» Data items
BEGIN

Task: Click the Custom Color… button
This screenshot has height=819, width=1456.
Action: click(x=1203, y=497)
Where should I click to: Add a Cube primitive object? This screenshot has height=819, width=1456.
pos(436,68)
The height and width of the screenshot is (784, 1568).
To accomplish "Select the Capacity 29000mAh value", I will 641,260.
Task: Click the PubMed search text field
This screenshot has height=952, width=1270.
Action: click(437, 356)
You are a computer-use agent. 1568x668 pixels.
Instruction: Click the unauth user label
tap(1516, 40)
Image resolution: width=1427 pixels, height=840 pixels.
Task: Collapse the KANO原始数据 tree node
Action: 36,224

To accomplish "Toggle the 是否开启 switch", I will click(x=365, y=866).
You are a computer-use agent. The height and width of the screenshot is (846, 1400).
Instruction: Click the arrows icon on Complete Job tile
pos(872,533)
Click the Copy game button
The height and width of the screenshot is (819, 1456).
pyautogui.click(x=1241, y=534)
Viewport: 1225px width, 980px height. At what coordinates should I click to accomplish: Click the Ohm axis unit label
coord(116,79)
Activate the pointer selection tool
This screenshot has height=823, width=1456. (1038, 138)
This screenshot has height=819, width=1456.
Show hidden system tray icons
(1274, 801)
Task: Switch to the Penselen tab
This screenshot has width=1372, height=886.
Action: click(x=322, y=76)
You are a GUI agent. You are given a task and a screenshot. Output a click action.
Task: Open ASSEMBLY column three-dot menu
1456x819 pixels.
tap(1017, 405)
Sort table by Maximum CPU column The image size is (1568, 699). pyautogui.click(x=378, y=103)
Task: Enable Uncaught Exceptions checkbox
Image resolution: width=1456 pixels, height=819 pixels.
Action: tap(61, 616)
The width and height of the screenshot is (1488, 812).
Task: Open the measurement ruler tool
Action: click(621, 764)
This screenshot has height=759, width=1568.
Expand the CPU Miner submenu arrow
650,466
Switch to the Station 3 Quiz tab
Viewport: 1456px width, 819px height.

END

» What the exercise asks
Gather all lines of the records that include the word "computer".

» Solution to this task
You are a computer-use agent. 1568x668 pixels.
You are a computer-use agent. The height and width of the screenshot is (846, 1400).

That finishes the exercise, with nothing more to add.